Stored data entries
Segment Open

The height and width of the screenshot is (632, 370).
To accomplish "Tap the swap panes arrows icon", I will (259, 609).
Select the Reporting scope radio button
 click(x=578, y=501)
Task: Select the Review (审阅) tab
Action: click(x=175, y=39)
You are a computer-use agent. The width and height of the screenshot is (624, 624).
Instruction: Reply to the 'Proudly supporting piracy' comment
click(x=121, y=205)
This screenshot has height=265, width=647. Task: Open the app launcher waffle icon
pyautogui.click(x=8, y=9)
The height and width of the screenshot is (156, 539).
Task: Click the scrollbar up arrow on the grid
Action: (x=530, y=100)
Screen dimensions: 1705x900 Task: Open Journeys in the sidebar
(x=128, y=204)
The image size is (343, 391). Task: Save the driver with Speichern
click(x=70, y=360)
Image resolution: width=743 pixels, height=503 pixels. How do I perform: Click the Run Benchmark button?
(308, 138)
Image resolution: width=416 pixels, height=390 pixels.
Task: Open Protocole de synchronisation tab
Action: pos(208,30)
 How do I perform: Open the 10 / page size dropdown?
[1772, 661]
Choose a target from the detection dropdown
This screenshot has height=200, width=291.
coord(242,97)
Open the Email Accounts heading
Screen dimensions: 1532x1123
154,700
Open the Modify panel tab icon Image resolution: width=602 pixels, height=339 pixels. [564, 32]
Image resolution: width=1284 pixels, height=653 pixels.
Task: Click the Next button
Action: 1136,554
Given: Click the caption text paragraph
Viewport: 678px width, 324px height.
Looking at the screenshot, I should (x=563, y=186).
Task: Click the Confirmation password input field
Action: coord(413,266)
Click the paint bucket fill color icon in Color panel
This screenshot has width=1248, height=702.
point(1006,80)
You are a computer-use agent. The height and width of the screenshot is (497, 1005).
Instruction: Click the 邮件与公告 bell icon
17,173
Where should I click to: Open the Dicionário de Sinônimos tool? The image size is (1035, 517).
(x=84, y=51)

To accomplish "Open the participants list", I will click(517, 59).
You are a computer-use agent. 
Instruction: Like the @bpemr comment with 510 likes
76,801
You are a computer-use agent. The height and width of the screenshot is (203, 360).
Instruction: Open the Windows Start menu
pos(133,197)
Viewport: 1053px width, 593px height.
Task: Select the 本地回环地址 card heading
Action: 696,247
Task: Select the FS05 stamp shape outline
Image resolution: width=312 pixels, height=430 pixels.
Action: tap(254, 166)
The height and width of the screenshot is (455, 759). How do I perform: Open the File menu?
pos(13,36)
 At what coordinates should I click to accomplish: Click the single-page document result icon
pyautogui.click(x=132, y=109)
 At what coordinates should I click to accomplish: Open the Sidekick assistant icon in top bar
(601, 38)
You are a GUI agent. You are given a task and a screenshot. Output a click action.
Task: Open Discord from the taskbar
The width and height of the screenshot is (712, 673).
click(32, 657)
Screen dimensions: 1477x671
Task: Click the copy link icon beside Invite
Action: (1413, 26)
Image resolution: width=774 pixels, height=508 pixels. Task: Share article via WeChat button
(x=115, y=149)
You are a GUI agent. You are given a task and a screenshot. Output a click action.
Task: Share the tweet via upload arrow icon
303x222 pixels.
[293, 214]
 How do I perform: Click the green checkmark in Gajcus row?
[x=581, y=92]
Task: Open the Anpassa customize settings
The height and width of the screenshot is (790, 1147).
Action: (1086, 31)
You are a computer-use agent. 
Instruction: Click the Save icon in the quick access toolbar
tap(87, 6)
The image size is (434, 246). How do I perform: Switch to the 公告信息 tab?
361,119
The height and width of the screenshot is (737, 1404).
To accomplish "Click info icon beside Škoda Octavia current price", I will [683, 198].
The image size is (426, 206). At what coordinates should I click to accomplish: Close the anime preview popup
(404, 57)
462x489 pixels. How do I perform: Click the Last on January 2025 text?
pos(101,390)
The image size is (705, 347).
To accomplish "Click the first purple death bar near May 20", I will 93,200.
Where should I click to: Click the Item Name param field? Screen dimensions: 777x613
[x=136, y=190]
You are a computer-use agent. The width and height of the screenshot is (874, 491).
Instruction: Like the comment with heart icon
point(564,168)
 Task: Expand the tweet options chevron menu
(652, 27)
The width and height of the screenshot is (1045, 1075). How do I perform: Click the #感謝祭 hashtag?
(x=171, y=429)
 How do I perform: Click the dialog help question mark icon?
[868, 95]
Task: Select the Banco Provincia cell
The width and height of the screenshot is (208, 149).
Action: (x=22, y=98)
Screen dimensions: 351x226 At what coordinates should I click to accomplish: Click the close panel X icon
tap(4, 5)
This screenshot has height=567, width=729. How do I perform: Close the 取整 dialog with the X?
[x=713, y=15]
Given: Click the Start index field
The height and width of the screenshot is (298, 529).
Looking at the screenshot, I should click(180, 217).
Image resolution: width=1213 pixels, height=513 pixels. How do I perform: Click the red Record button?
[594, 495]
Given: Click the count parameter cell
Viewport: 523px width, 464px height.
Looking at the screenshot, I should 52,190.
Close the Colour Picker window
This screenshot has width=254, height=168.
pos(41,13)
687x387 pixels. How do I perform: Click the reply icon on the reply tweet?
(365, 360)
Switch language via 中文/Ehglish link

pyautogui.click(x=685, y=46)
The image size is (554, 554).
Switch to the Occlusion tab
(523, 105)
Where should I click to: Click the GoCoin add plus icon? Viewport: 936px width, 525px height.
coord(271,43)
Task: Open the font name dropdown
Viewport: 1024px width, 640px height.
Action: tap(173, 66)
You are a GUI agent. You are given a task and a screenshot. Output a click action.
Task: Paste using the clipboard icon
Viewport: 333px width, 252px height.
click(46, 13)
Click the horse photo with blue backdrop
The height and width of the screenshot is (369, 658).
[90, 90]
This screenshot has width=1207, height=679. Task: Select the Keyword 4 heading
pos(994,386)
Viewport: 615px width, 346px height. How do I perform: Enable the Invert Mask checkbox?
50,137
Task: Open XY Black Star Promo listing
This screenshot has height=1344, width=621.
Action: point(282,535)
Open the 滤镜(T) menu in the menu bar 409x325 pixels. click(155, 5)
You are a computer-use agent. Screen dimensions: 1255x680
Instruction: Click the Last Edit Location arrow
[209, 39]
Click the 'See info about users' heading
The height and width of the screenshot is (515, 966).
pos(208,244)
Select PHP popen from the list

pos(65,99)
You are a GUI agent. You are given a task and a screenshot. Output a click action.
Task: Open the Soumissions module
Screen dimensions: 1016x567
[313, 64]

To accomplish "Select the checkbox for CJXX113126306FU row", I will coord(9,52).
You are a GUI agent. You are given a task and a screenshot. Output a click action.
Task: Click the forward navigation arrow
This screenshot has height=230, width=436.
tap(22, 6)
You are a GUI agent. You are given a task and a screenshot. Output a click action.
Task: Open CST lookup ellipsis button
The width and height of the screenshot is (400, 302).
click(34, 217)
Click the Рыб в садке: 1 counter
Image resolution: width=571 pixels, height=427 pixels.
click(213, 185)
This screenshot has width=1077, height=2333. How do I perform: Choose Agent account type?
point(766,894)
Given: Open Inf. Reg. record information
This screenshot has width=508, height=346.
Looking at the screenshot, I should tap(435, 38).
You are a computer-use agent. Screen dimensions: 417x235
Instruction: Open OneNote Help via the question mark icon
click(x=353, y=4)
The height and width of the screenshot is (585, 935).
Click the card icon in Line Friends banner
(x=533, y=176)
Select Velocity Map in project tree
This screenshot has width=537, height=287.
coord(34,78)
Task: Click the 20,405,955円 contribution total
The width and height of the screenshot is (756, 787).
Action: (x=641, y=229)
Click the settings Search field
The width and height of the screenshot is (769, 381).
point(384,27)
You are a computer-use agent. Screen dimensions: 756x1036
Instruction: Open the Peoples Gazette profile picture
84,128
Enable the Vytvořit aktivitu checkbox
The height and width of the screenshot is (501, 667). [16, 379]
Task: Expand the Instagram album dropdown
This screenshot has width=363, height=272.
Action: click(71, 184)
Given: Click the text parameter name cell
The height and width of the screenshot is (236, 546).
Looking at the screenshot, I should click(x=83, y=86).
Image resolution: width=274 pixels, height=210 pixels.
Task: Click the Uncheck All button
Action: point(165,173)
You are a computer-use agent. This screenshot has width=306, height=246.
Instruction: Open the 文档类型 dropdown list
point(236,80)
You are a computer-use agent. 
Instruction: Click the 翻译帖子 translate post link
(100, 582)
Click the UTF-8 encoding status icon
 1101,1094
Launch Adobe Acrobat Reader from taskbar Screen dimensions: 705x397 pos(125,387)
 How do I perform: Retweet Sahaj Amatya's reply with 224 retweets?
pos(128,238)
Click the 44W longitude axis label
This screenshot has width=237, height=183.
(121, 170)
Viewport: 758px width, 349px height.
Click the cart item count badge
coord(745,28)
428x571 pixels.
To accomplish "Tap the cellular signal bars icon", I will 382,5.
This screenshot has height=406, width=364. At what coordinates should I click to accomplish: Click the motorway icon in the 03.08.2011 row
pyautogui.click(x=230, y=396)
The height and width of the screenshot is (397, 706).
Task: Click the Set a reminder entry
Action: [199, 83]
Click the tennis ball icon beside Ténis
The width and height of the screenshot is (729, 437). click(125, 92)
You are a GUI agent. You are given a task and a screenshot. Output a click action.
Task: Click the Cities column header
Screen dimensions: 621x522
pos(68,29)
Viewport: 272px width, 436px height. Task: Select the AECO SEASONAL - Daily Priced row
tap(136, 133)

Segment Closed

PROMPT: Return every line above where "taskbar" appears.

SOLUTION FOR THIS TASK:
Task: Open Discord from the taskbar
Launch Adobe Acrobat Reader from taskbar Screen dimensions: 705x397 pos(125,387)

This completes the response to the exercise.